The mass of the supermassive black hole, called J1144, is currently three billion times the mass of the Sun, making it 500 times more massive than the supermassive black hole at the heart of the Milky Way.

The matter ejected from the black hole’s surface creates a quasar — ​​the extremely bright heart of a galaxy — that emits enough energy to make it 7,000 times brighter than the light from any star in the Milky Way.

Collectively, this quasar (designated SMSS J114447.77-430859.3) is the brightest known for about the last two-thirds of the universe’s 13.8 billion year run.
4. A very distant black hole is sending a mysterious flash to Earth

Last November, astronomers found the best-known example of a distant black hole tearing apart a star, thanks to a flash of exploding stellar “leftovers” directly on Earth.


The event, called AT2022cmc, occurred about 8.5 billion light-years away and started flashing when the 13.8-billion-year-old universe was only a third of its current age.

Scientists estimated that the black hole ate about half of the sun’s mass each year.

In about 1% of these violent disruption events, known as violent wave perturbation (TDE) events, the black hole shoots jets of plasma and radiation from its poles.

5. A black hole regurgitating the remains of a star it ate years ago

In the year 2022, three years after a black hole cooked and ate a “dinner” from a star, scientists spotted the giant object again by belching the remains of its meal.

The strange event began in 2018 when scientists saw a small star being torn apart by a black hole in a galaxy about 665 million light-years from Earth. Three years later, the black hole was found to be spewing matter from its last meal.

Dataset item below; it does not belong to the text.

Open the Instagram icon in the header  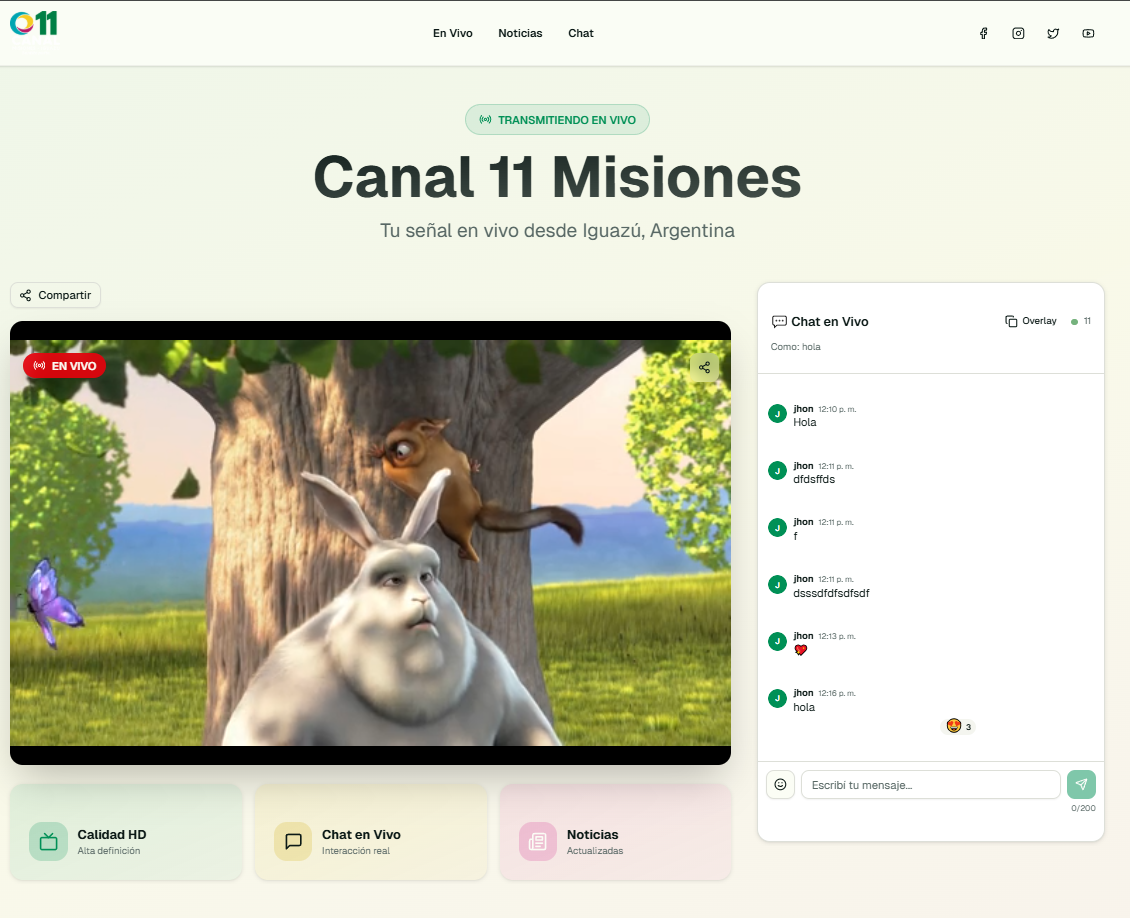coord(1018,33)
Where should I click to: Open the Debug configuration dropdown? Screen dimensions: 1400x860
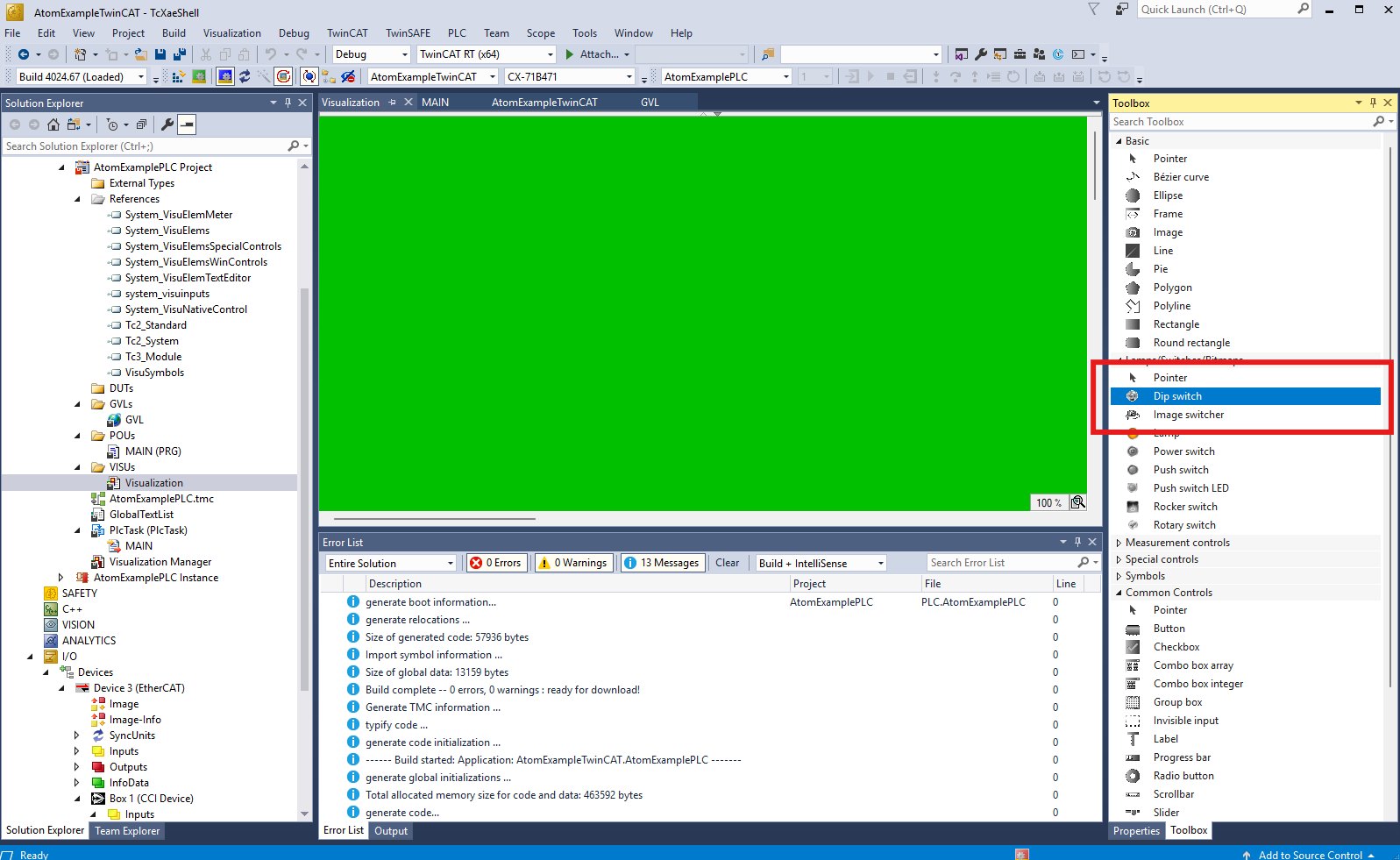point(372,54)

“This completely surprised us: No one had ever seen anything like this before,” Yvette Sendes, an astronomer at the Harvard-Smithsonian Center for Astrophysics who led the study, said in a statement from the star she ate years ago.

6. The discovery of the truth about the closest black hole

Last March, astronomers revealed that what was thought to be the closest black hole to Earth doesn’t actually exist.

And in 2020, astronomers uncovered evidence that HR 6819, just 1,000 light-years from Earth, was a triple system, with one star orbiting a black hole and another star in a wide orbit. However, other scientists have disputed the findings and this year managed to disprove their existence.

Using the Very Large Telescope (VLT) and the Very Large Telescope Interferometer (VLTI), they were able to produce more detailed images of HR 6819 and found that it has only two stars in a close orbit and no black holes. One star displaces the other’s mass, a phenomenon sometimes referred to as “stellar vampirism.”

7. The number of black holes in the universe Last January, astronomers announced that the observable universe could contain 40,000,000,000,000,000,000 stellar-mass black holes, the equivalent of 40 quintillion, or 40 billion billion.

Collectively, these black holes make up 1% of all natural matter in the visible universe, which is 93 billion light-years in diameter.

Scientists from the International College for Advanced Studies (SISSA) have used a new computational approach to estimate the number of such holes believed to have formed.

By analyzing the evolution of stars in the universe, scientists have estimated how often stars, alone or in binaries, will transform into stellar-mass black holes, those 5 to 10 times the mass of the Sun.

The team found that larger stellar-mass black holes usually form from the collision of smaller black holes within star clusters, an idea that fits well with gravitational-wave data collected so far on hole collisions. blacks.